= Instructions to follow =
All entries below are to be reproduced precisely as they stand, without the pictures.

= Material for this task =

= = = = =

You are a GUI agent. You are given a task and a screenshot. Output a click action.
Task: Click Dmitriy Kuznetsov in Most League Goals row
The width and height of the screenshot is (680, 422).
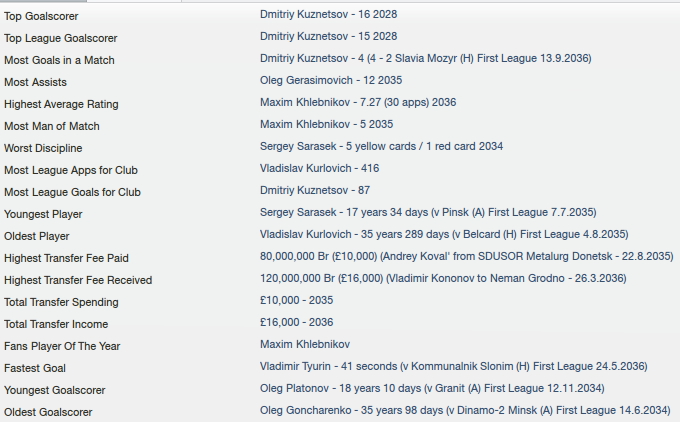[304, 190]
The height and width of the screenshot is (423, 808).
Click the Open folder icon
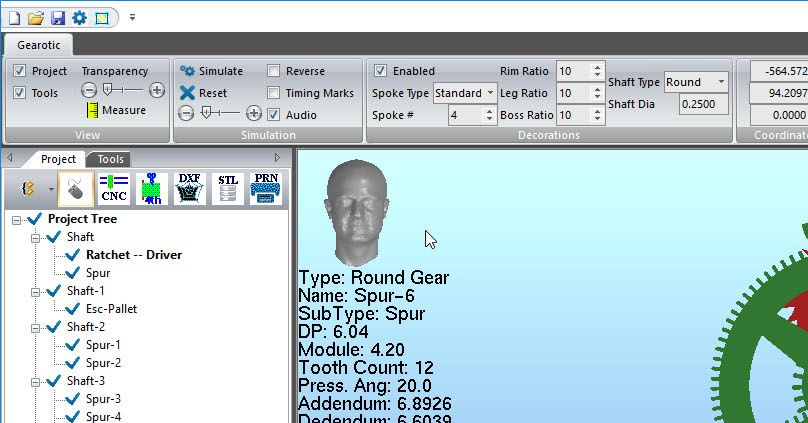tap(36, 18)
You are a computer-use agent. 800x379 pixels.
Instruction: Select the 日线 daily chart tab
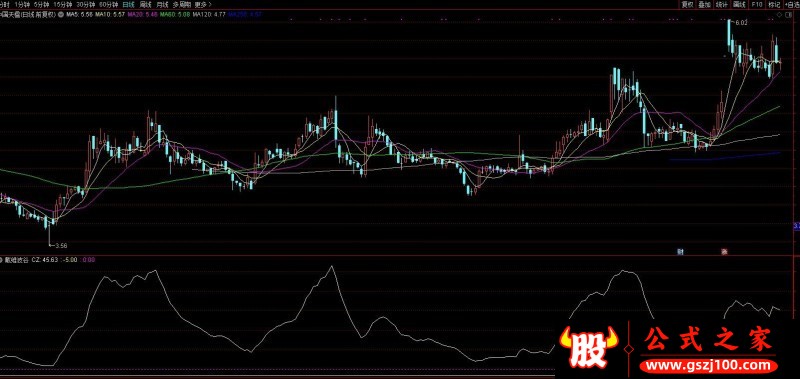point(128,4)
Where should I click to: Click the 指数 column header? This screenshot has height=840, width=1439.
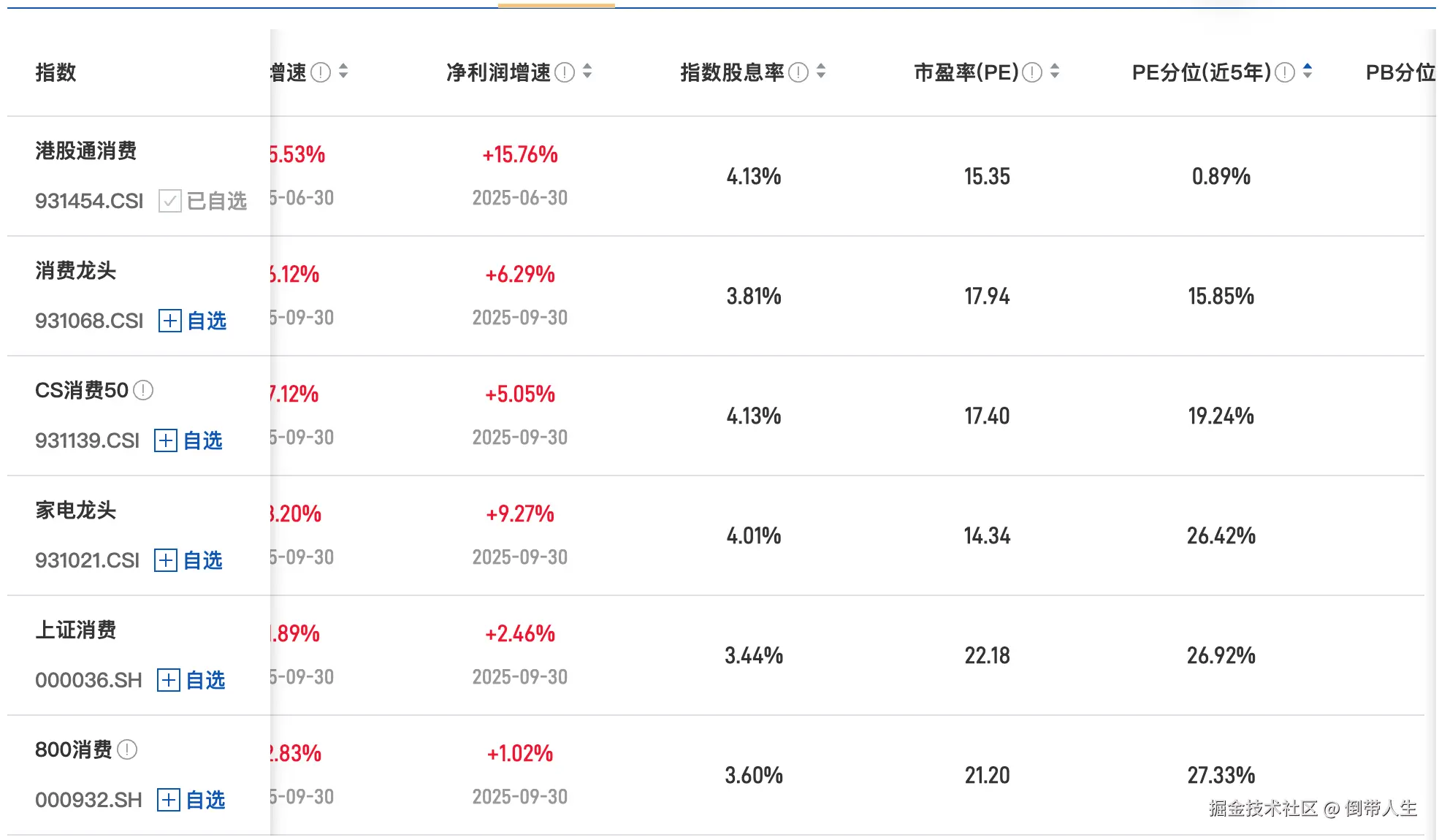(x=56, y=72)
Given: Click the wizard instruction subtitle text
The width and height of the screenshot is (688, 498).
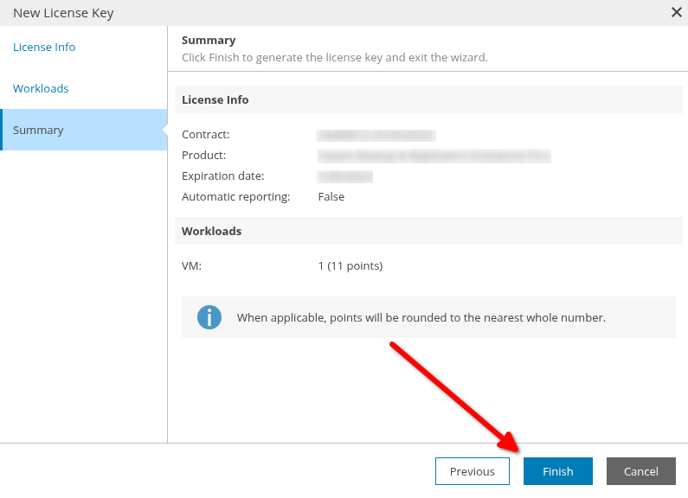Looking at the screenshot, I should point(334,57).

= = = = =

= Response =
You are a GUI agent. You are given a task and a screenshot. Output a click action.
Task: Click Dmitriy Kuznetsov in Most League Goals row
The width and height of the screenshot is (680, 422).
[304, 190]
The height and width of the screenshot is (423, 808).
Click the Open folder icon
tap(36, 18)
You are a computer-use agent. 800x379 pixels.
Instruction: Select the 日线 daily chart tab
point(128,4)
Where should I click to: Click the 指数 column header? This screenshot has height=840, width=1439.
(x=56, y=72)
Given: Click the wizard instruction subtitle text
The width and height of the screenshot is (688, 498).
Looking at the screenshot, I should point(334,57).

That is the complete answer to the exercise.